Every line in the entries that holds the word "navigation" counts toward the answer, which should be a single number.

Provided entries >>
────
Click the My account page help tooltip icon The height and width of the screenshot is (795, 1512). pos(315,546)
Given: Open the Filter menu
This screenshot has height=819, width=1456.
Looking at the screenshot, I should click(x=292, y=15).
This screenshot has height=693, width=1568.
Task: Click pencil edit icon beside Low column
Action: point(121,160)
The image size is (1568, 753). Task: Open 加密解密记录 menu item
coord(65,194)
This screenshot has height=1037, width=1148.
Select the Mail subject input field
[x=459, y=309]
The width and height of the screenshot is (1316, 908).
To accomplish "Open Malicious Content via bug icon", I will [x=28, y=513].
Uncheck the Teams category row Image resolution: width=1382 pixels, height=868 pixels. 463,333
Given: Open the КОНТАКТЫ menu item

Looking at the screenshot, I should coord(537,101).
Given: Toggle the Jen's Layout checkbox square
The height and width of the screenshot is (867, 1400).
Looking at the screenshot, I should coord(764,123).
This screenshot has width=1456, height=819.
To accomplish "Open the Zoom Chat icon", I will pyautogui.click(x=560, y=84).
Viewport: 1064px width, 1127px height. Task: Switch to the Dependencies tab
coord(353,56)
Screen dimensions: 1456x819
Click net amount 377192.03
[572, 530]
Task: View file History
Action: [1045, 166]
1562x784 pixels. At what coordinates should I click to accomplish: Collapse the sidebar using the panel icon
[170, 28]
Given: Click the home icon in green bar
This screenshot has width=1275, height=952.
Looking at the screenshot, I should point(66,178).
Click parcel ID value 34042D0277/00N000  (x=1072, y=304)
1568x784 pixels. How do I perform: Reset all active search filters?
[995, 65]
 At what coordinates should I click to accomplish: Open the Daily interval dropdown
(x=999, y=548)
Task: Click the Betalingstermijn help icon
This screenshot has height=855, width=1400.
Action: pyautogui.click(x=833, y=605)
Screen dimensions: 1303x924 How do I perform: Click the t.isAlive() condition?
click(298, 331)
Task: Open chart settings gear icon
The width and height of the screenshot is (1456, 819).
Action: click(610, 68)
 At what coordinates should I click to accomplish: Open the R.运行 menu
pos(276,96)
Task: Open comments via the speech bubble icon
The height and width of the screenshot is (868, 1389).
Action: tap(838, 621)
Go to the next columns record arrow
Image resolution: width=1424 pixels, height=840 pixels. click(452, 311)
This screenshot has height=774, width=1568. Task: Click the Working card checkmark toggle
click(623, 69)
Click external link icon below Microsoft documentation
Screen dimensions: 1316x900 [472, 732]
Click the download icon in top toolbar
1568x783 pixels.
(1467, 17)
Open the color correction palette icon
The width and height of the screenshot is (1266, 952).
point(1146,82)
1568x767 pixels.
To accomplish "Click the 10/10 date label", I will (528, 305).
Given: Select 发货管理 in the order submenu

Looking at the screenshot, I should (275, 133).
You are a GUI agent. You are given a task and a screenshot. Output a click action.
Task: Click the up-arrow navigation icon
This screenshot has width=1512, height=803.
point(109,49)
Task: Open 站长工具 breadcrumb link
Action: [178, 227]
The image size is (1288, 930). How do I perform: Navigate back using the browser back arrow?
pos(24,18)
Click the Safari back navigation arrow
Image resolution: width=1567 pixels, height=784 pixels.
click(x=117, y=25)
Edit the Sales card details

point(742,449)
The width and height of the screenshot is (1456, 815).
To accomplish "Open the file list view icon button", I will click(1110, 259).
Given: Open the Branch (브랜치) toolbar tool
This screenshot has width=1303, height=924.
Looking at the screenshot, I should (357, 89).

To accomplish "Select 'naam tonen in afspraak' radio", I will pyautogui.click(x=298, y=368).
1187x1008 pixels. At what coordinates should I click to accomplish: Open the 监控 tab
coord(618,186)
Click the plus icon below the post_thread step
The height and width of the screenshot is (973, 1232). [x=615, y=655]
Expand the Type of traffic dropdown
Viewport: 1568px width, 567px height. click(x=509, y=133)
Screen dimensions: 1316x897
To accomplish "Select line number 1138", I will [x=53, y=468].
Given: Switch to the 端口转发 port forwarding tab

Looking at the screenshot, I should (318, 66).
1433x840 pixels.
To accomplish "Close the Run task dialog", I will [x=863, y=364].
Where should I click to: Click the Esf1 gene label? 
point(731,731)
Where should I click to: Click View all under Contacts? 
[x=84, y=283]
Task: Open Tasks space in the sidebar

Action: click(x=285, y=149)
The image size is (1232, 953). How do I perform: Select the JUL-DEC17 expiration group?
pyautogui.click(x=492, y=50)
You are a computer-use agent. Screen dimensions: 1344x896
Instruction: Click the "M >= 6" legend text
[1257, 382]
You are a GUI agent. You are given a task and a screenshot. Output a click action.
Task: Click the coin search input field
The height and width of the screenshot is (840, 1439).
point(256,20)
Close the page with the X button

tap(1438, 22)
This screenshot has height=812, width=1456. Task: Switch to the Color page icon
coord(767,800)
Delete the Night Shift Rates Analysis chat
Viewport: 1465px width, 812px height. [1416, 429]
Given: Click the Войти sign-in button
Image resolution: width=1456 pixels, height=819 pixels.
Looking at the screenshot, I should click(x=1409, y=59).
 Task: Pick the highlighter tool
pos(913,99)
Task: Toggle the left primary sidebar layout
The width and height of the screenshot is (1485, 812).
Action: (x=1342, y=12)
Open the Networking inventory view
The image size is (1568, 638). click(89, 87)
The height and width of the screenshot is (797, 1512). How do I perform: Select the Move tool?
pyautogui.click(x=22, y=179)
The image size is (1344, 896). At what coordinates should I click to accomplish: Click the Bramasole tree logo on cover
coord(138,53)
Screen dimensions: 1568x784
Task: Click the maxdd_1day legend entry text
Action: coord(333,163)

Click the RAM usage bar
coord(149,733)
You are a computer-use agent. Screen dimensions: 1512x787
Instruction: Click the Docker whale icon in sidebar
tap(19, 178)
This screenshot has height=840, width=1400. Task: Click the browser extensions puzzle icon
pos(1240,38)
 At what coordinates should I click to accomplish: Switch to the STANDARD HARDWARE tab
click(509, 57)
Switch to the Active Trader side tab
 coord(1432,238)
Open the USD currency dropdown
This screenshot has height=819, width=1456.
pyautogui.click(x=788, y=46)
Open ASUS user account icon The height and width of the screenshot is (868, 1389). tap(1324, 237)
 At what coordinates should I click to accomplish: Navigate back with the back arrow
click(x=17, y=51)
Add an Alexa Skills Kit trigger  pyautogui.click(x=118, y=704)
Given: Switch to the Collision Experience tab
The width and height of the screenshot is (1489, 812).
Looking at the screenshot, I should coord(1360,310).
────
Output >> 2